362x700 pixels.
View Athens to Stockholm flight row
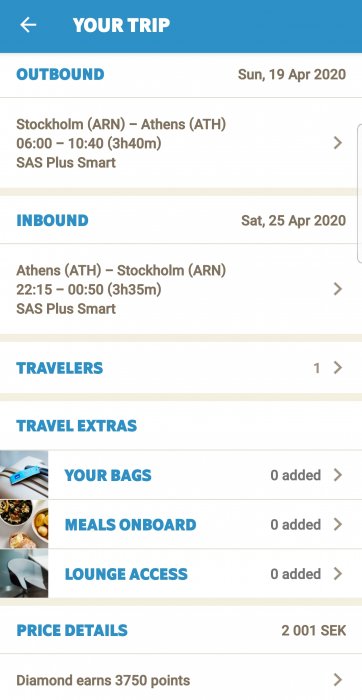coord(181,289)
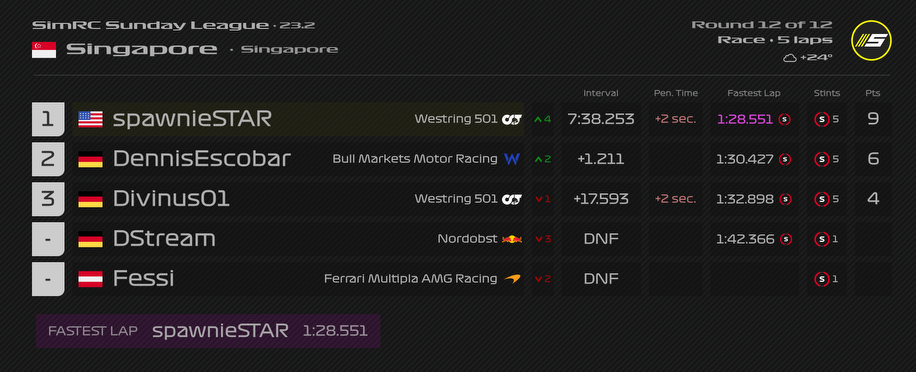Click the driver name Divinus01

171,199
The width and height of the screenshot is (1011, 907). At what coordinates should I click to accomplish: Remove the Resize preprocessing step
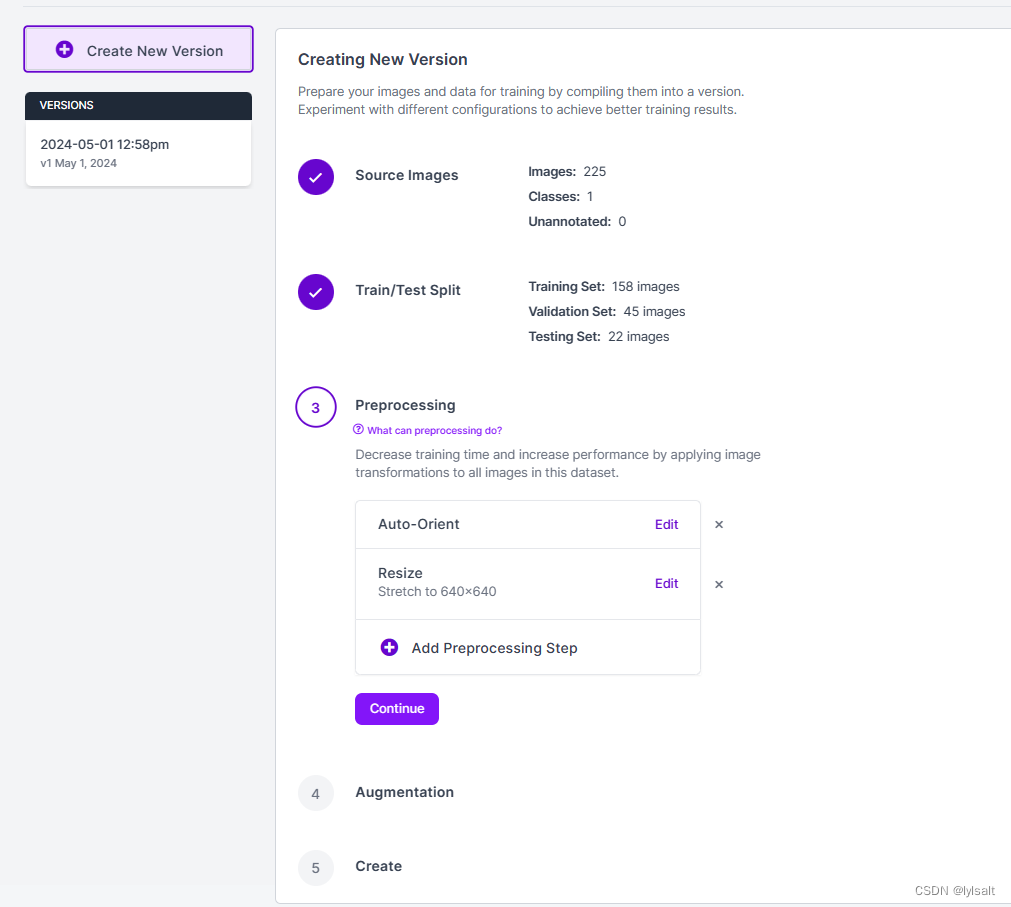pos(719,584)
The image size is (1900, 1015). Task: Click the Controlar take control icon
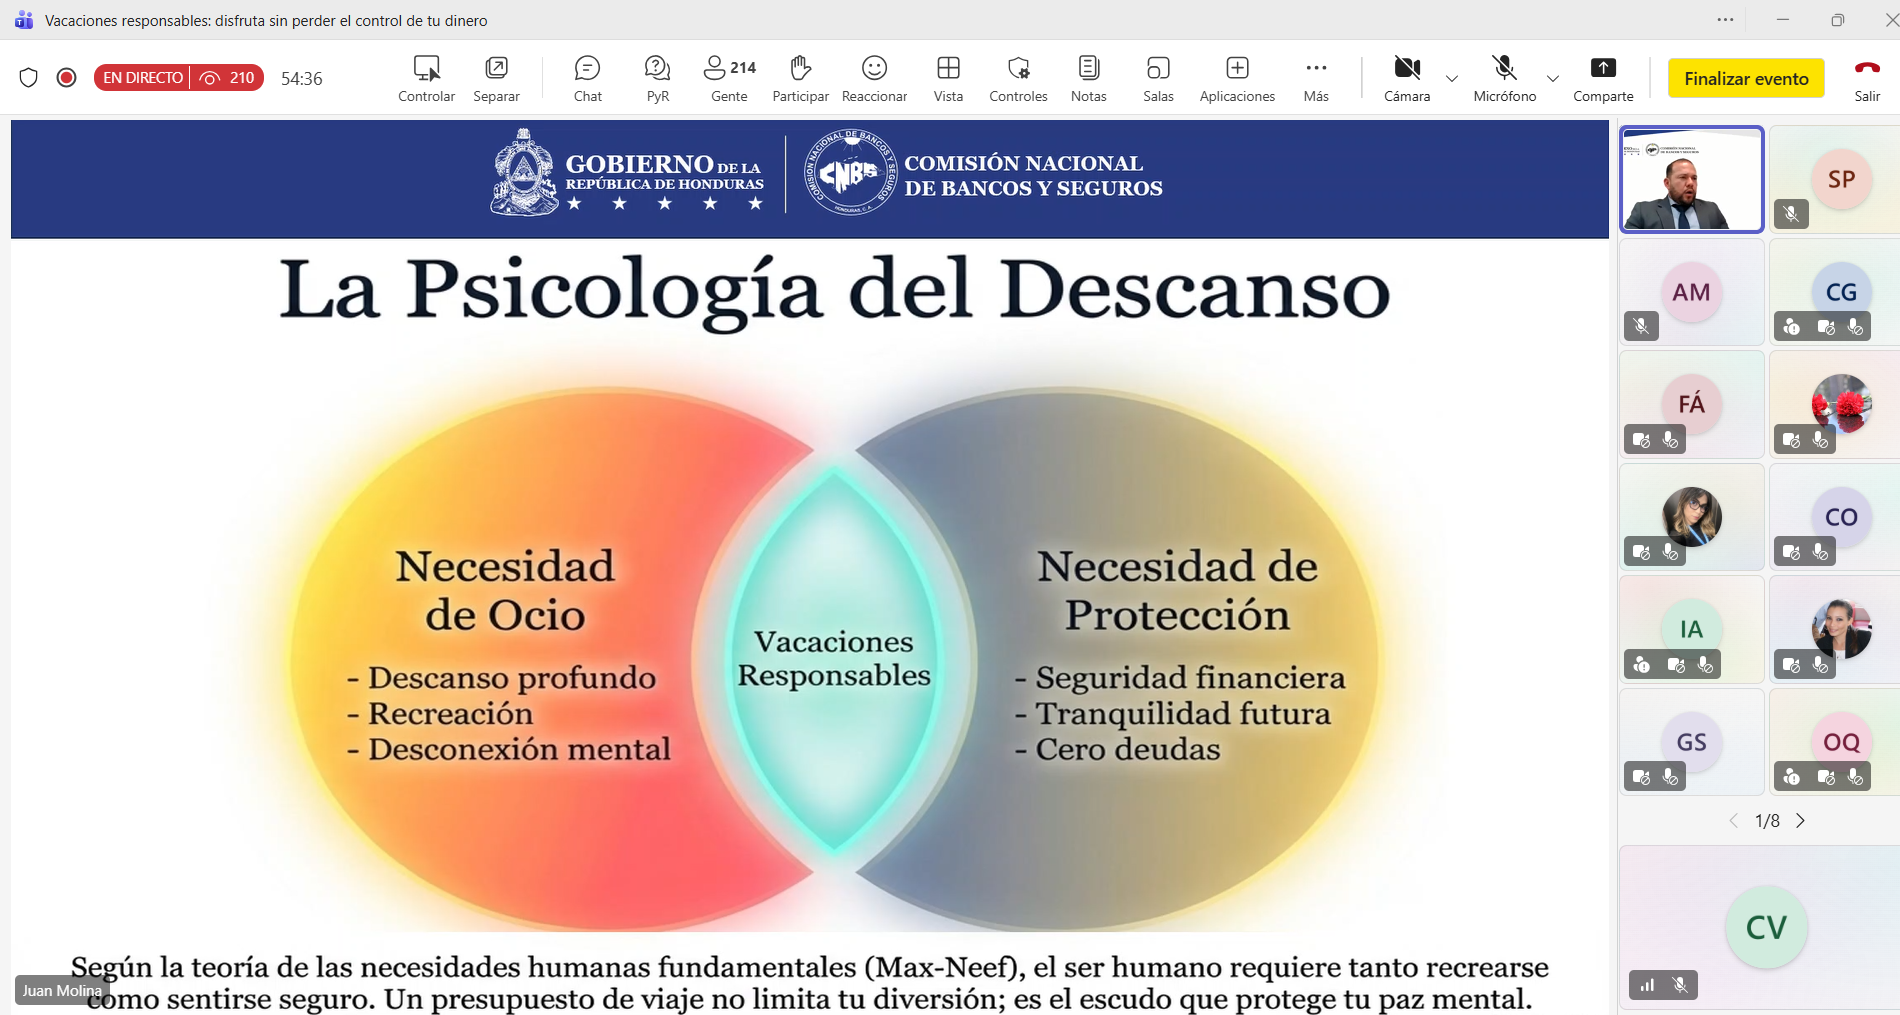pos(426,78)
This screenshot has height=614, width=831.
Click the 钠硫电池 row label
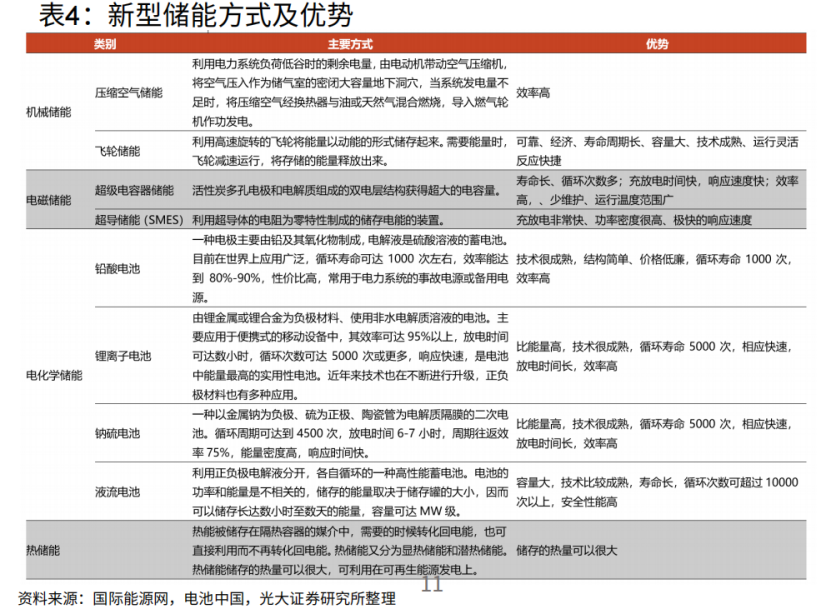coord(117,434)
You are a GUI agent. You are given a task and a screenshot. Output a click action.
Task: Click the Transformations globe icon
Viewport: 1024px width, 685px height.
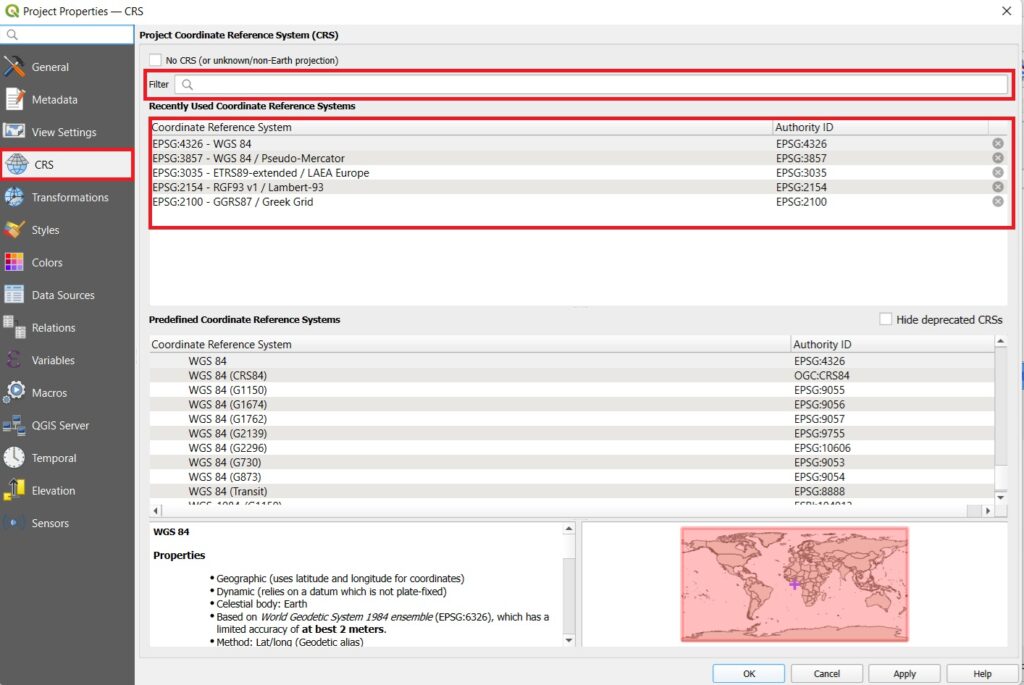click(x=14, y=197)

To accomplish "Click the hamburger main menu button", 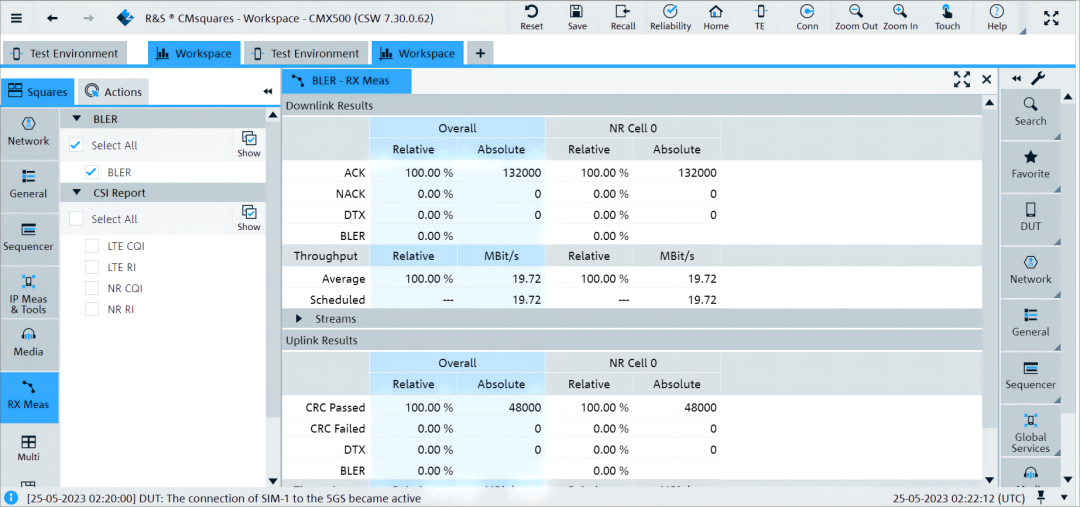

# # # #

Task objective >> Restate word for word the lines running from the one with "Viewport: 1024px width, 685px height." to the end of the entries; pictures are to be left out.

Response to the exercise >>
Viewport: 1024px width, 685px height.
click(x=14, y=197)

To accomplish "Click the hamburger main menu button", 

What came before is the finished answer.